The root canal procedure performed by Dr. Thomas A. Brennan in Warren, MI is an endodontic therapy utilized by your dentist to address conditions affecting the pulp of a tooth, such as infection, damage, or decay. Root canals are quite common. The pulp of the tooth is made up of connective tissue, blood vessels, and nerves, all of which are removed during the root canal procedure.
In a healthy tooth, blood flow through healthy tissues helps maintain the strength, durability, and hydration of the tooth, supporting its ability to chew without sustaining the damage that some more difficult foods might inflict. The nerves in the tooth provide temperature and pressure sensitivity.
When a root canal procedure becomes necessary, it is because damage has been sustained to the pulp and/or the nerve, and they must be removed. This condition is often extremely painful, however with an array of anesthetic techniques, the procedure need not be. After anesthetizing and disinfecting the area, and putting a rubber dam in place to protect the rest of the mouth, the dentist will remove a portion of the tooth using a dental drill in order to expose the pulp.

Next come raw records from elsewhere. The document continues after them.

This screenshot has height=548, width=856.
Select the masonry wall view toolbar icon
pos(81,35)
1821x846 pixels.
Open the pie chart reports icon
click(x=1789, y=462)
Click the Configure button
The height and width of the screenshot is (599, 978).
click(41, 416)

Next, with dental files, the pulp and the nerves are “cleaned out.” This procedure can take time, as it is necessary to clean the tooth completely through the tooth roots, of which there can be several. It is necessary to make sure that no part of the tooth is overlooked in the process, as any material remaining inside the tooth can result in further infection.
Once the pulp is removed and the interior of the tooth is disinfected, the hollow of the tooth is filled with a sealant paste to ensure that debris stays out, and to add reinforcement to the tooth’s function. The access hole through which the procedure is performed is closed up with a filling, or capped off with a crown. While the tooth may become brittle over time, affixing a crown can protect the rest of the tooth from further damage.

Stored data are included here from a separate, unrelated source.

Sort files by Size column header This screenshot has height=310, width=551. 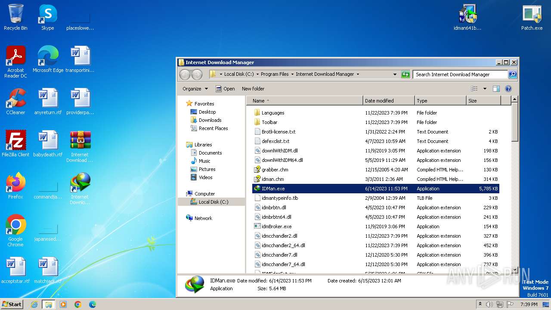tap(472, 101)
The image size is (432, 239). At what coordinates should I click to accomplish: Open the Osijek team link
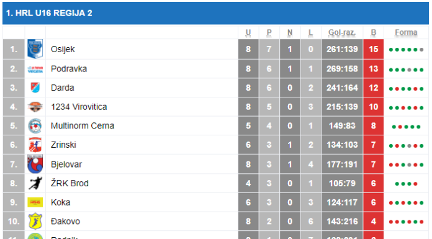63,49
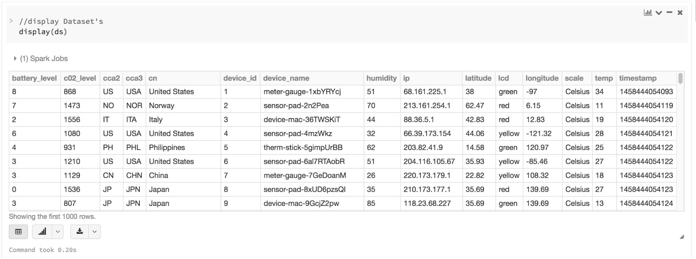Expand the Spark Jobs section
The width and height of the screenshot is (696, 259).
point(15,59)
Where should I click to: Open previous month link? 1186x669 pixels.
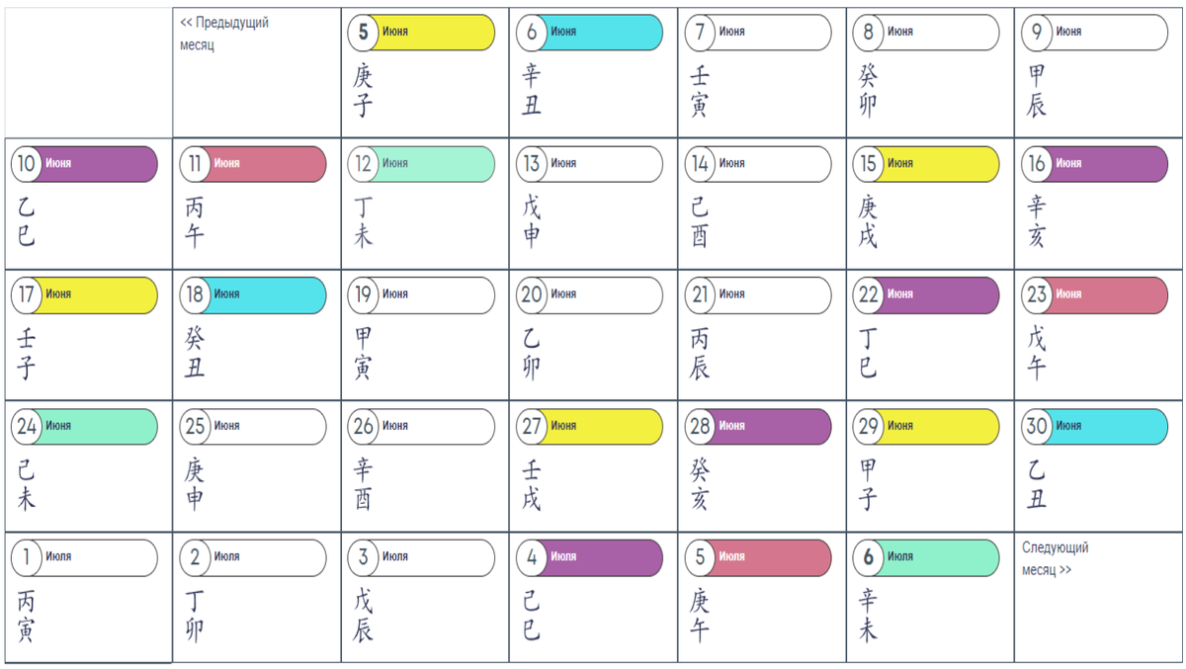[x=224, y=34]
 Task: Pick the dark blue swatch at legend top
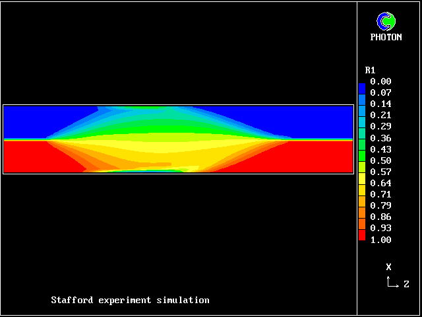tap(362, 87)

The procedure restores the functionality of the tooth, allowing the patient to keep as much of their own teeth as possible, and eliminates the pain resulting from the damage of the tooth. Additionally, the procedure is less costly than restoration alternatives that may require bridges, dentures or implants. Good oral hygiene will help preserve the root canal work, as well as averting the contributing factors that may make such procedures necessary down the road.